In 1981-1983 archeologist Alexander Leskov heading an expedition of the Museum of Eastern peoples’ arts with a group of researchers found Scythian-Meotian artifacts that glorified archeologic Adygeya. Archeologist Aslan Tov was also in that expedition and today remembers the events, given the historians materials to analyze for decades. The largest and surprising of the finds - a figure of a little boar that used to fasten to a tree with gold nails, as well as gold Aid with silver horns - amazed the scientists. Till that finds’ discovering scientists had considered that representatives of Scythian-Meotian culture did not make any sculptures.
A year later in another barrow scientists found a mass of artifacts, among which there were beads, utensils, ceremonial subjects and a rhyton - a vessel for drink in a form of an animal’s horn.

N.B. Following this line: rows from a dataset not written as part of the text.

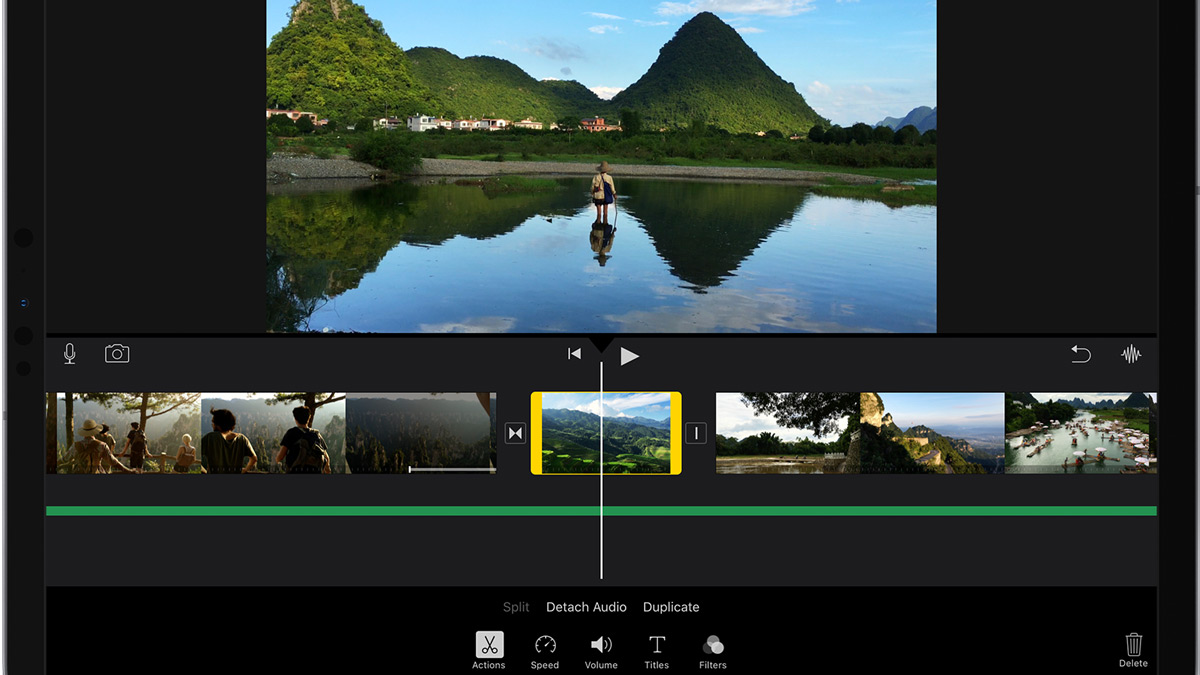Select the greyed-out Split option
The width and height of the screenshot is (1200, 675).
(515, 607)
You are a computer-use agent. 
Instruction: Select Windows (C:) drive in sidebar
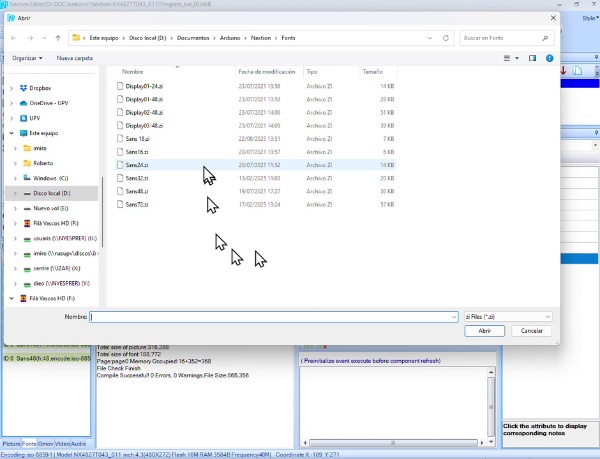click(51, 177)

One hall in the museum is devoted only to one exhibit – the legendary silver Pegasus which had been found in Uliap barrow, too. That discovery played a main role in creation of Northern Caucasian branch of the Museum of the Eastern peoples’ arts. The silver Pegasus still surprises not only with its value and safety (it is more than two thousand years old), but also the work of a master, presumably a Greek. How the rhyton appeared to Caucasus, has not been known so far.
Archeologists dug out seventeen more barrows of Uliap group, but, despite of a huge amount of the works, the barrow has not discovered all its secrets, so 30 years later Uliap barrows wait for a new blossoming of archeology in Adygeya.